■ **Passage given**
De Poli declined to discuss the terms of the release, only saying in its statement that they “are grateful to the professional advisors, authorities and all those who have helped to resolve this situation for their support throughout this difficult time.”
The 19,800 dwt chemical tanker departed Northern Europe in February and was approximately 220 nautical miles south of Cotonou, Benin inbound at a speed of 10 knots when it reported being approached by a speedboat.
The nine armed individuals successfully boarded the vessel and when a Nigerian navy patrol vessel reached the tanker several hours later, it reported that only six crew members remained aboard.
They were unharmed and the vessel was escorted to safety. The Dutch news source de Volkskrant reported that the vessel had been scheduled to receive armed guards when it reached 200 miles from the coast.
The incident was notable as it was the furthest at sea recorded by the ICC International Maritime Bureau, which tracks security at sea.
In its quarterly report issued on Tuesday, the IMB noted that the incident showed that the pirates operating in the area are well-armed but that they were focusing on the crew whereas in the past they had also hijacked vessels stealing a portion of the cargo.

■ **Record excerpts**
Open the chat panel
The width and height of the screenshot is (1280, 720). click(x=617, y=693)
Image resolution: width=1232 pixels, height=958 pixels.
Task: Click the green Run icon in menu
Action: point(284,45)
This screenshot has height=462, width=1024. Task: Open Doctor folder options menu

■ **Direction 1**
According to the tanker piracy passage, how far from Cotonou, Benin was the chemical tanker when it reported being approached by a speedboat?
■ **Direction 2**
Pick up the passage on the tanker piracy incident where it stops, and continue it in the same news style.

■ **Exercise response 1**
Approximately 220 nautical miles south of Cotonou.

■ **Exercise response 2**
The Gulf of Guinea accounted for nearly half (43 percent) of all reported piracy incidents in the first three months of 2021, according to the figures from the IMB.
Significantly, they also noted that all 40 crew that have been kidnapped in 2021 were taken in the Gulf of Guinea and that the number of kidnappings had nearly doubled from the 22 crew abducted in the first three months of 2020.
“The past weeks have been an extremely difficult period for everyone, in particular for our 15 seafarers and their families,” said Chiara de Poli, CEO of De Poli Shipmanagement.
“We admire our crew members for their courage during this period and like to thank their families for their patience and resilience during a time of great uncertainty.”
She noted that since their release, the crew had been in contact with their families and that Di Poli was working with local authorities to arrange for their repatriation.